=== Stated problem ===
Please repeat the entries below word for word, beginning at the line that contains "Pick the PAN. pantry box" and stopping after the line that contains "How do I perform: Click the word Oberseite?".

[Dataset records start]

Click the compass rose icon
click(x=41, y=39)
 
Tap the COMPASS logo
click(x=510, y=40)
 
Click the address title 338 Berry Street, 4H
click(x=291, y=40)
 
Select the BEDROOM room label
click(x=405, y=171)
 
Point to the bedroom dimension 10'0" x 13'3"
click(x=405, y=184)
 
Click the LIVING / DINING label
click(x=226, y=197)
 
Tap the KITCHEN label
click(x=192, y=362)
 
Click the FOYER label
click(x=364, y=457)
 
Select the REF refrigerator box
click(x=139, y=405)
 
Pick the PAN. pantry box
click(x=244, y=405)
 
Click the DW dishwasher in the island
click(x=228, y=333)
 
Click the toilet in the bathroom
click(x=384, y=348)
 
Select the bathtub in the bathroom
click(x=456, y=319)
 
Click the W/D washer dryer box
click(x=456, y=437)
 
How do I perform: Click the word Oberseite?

[Dataset records end]
[Dataset records start]

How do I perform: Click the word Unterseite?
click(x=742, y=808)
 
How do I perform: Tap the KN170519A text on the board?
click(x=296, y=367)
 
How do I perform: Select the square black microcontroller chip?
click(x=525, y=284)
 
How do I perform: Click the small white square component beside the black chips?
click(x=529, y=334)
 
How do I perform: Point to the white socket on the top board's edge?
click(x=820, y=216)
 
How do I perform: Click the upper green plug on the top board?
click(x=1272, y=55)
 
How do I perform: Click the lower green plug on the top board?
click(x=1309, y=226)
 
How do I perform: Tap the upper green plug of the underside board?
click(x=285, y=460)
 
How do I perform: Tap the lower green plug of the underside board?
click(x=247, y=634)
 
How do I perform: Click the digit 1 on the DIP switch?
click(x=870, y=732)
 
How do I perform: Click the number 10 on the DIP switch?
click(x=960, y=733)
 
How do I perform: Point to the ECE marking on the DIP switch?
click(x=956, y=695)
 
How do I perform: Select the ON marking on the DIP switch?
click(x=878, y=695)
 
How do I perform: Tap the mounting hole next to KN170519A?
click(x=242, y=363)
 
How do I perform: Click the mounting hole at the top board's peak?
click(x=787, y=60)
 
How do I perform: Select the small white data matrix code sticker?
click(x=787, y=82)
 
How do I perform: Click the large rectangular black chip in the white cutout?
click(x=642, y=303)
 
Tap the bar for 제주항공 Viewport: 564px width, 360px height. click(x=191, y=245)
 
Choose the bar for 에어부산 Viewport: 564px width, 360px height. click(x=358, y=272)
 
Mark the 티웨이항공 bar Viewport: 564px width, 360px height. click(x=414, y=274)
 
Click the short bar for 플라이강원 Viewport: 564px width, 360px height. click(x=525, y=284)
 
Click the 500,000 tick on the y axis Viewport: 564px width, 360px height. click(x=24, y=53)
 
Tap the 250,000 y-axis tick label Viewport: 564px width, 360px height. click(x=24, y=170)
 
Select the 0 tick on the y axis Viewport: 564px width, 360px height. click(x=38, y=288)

[Dataset records end]

=== Task response ===
Pick the PAN. pantry box
click(x=244, y=405)
 
Click the DW dishwasher in the island
click(x=228, y=333)
 
Click the toilet in the bathroom
click(x=384, y=348)
 
Select the bathtub in the bathroom
click(x=456, y=319)
 
Click the W/D washer dryer box
click(x=456, y=437)
 
How do I perform: Click the word Oberseite?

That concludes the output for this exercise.